Crate llm_budget_window

Crate llm_budget_window 

Source
Expand description

§llm-budget-window

Time-windowed token + USD budget for LLM calls.

token-budget-pool caps total spend across concurrent tasks. This crate adds a time axis: cap spend per minute, per hour, per day, or any combination. Each recorded call is timestamped; older entries fall out of the window automatically.

§Quick example

use std::time::Duration;
use llm_budget_window::{BudgetWindows, Window, WindowBreached};

let bw = BudgetWindows::new(vec![
    Window::new("per_minute", Duration::from_secs(60))
        .with_token_cap(50_000)
        .with_usd_cap(1.0),
    Window::new("per_hour", Duration::from_secs(3600))
        .with_usd_cap(10.0),
]);

// record consumption; raises if ANY window would breach
bw.record(tokens(1000), usd(0.05)).unwrap();

// for very cheap calls, both windows have plenty of room
for _ in 0..50 {
    let _ = bw.record(tokens(100), usd(0.001));
}

§Memory

Each window keeps a VecDeque of (timestamp, tokens, usd) records. Old records age out on every record() and snapshot().
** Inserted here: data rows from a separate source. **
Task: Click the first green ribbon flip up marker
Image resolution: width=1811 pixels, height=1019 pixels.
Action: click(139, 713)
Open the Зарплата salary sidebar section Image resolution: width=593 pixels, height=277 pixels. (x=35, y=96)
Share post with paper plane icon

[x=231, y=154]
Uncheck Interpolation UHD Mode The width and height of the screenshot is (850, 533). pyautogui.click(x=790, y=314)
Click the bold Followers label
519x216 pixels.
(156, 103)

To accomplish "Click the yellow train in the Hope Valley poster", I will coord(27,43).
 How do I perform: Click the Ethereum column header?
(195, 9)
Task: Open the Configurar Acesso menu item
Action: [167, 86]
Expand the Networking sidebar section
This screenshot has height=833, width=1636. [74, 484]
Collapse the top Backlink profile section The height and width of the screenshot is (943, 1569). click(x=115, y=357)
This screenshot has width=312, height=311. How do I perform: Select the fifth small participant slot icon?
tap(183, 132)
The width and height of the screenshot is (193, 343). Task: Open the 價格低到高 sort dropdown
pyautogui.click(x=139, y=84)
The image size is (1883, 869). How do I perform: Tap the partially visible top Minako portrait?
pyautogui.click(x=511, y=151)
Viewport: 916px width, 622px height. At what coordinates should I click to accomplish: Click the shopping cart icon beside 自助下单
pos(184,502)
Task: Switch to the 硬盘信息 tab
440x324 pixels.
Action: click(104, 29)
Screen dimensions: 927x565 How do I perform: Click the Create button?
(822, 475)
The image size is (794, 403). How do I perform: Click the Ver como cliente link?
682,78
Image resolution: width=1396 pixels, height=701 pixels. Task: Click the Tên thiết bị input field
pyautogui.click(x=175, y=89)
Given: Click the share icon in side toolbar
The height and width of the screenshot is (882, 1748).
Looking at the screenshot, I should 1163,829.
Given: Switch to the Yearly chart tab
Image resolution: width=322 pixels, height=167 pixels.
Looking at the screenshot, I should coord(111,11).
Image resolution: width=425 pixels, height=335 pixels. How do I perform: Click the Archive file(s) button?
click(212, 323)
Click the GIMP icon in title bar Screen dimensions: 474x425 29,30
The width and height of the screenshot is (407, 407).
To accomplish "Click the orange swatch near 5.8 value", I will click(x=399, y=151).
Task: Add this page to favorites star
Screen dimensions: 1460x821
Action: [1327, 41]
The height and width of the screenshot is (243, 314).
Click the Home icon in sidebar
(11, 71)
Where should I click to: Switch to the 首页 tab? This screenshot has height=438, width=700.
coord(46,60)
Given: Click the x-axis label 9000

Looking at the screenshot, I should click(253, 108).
For very high call rates, set windows you actually need - a 1-day window holds every call from the last 24h.

Structs§

BudgetWindows
Thread-safe time-windowed budget across N windows.
Window
Configuration for one rolling window.
WindowBreached
Raised by BudgetWindows::record when a record would push any window’s running total past its cap.
WindowSnapshot
Immutable snapshot of one window’s current totals.